**Requirement A**
Quote the passage of the updatelessness discussion starting at "From an updateless" and ending at "maintain dynamic consistency.".
**Requirement B**
Extend the updatelessness discussion from where it stops.

**Text section**
This deserves a longer answer than I have time to allocate it, but I quickly remark that I don’t recognize the philosophy or paradigm of updatelessness as refusing to learn things or being terrified of information; a rational agent should never end up in that circumstance, unless some perverse other agent is specifically punishing them for having learned the information (and will lose of their own value thereby; it shouldn’t be possible for them to gain value by behaving “perversely” in that way, for then of course it’s not “perverse”). Updatelessness is, indeed, exactly that sort of thinking which prevents you from being harmed by information, because your updateless exposure to information doesn’t cause you to lose coordination with your counterfactual other selves or exhibit dynamic inconsistency with your past self.
From an updateless standpoint, “learning” is just the process of reacting to new information the way your past self would want you to do in that branch of possibility-space; you should never need to remain ignorant of anything. Maybe that involves not doing the thing that would then be optimal when considering only the branch of reality you turned out to be inside, but the updateless mind denies that this was ever the principle of rational choice, and so feels no need to stay ignorant in order to maintain dynamic consistency.
I completely agree with your point: an agent being updateless doesn’t mean it won’t learn new information. In fact, it might perfectly decide to “make my future action A depend on future information X”, if the updateless prior so finds it optimal. While in other situations, when the updateless prior deems it net-negative (maybe due to other agents exploiting this future dependence), it won’t.

**Provided information**
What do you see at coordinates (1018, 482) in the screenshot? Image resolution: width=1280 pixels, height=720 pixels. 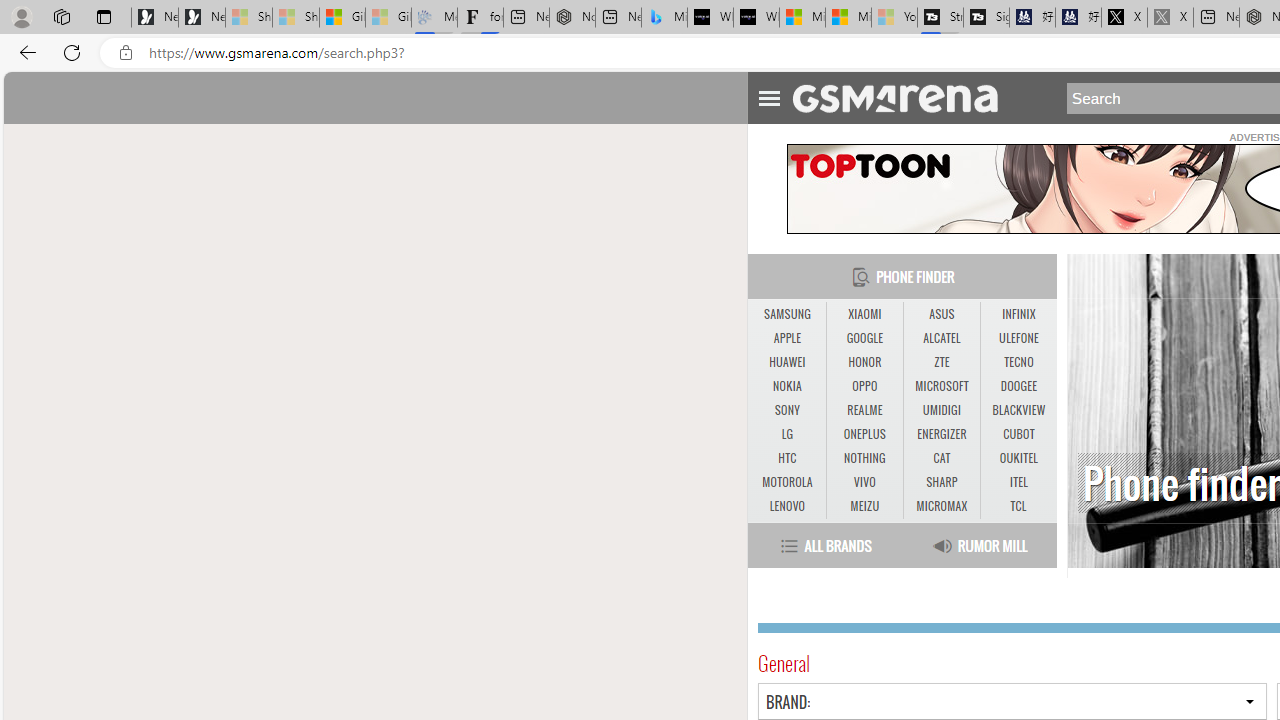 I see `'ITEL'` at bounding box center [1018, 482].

--

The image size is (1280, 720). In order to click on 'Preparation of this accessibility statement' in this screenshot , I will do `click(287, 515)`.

**Task result A**
From an updateless standpoint, “learning” is just the process of reacting to new information the way your past self would want you to do in that branch of possibility-space; you should never need to remain ignorant of anything. Maybe that involves not doing the thing that would then be optimal when considering only the branch of reality you turned out to be inside, but the updateless mind denies that this was ever the principle of rational choice, and so feels no need to stay ignorant in order to maintain dynamic consistency.

**Task result B**
This point is already observed in the post (see e.g. footnote 4), although without going deep into it, due to the post being meant for the layman (it is more deeply addressed, for example, in section 4.4 of my report). Also for illustrative purposes, in two places I have (maybe unfairly) caricaturized an updateless agent as being “scared” of learning more information. While really, what this means (as hopefully clear from earlier parts of the post) is “the updateless prior assessed whether it seemed net-positive to let future actions depend on future information, and decided no (for almost all actions)”.
The problem I present is not “being scared of information”, but the trade-off between “letting your future action depend on future information X” vs “not doing so” (and, in more detail, how exactly it should depend on such information). More dependence allows you to correctly best-respond in some situations, but also could sometimes get you exploited. The problem is there’s no universal (belief-independent) rule to assess when to allow for dependence: different updateless priors will decide differently. And need to do so in advance of letting their deliberation depend on their interactions (they still don’t know if that’s net-positive). Due to this prior-dependence, if different updateless agents have different beliefs, they might play very different policies, and miscoordinate. This is also analogous to different agents demanding different notions of fairness (more here). I have read no convincing arguments as to why most superintelligences will converge on beliefs (or notions of fairness) that successfully coordinate on Pareto optimality (especially in the face of the problem of trapped priors i.e. commitment races), and would be grateful if you could point me in their direction.
I interpret you as expressing a strong normative intuition in favor of ex ante optimization. I share this primitive intuition, and indeed it remains true that, if you have some prior and simply want to maximize its EV, updatelessness is exactly what you need. But I think we have discovered other pro tanto reasons against updatelessness, like updateless agents probably performing worse on average (in complex environments) due to trapped priors and increased miscoordination.
refusing to learn things or being terrified of information; a ratio
repeated Prisoners dilemma policy : “I will ALWAYS cooperate if I believe the other party is a copy of myself”.
This policy cannot change if it observes the counterparty always defecting. It’s “sibling” must need the resources. (If the agent can reason about why it’s always being betrayed)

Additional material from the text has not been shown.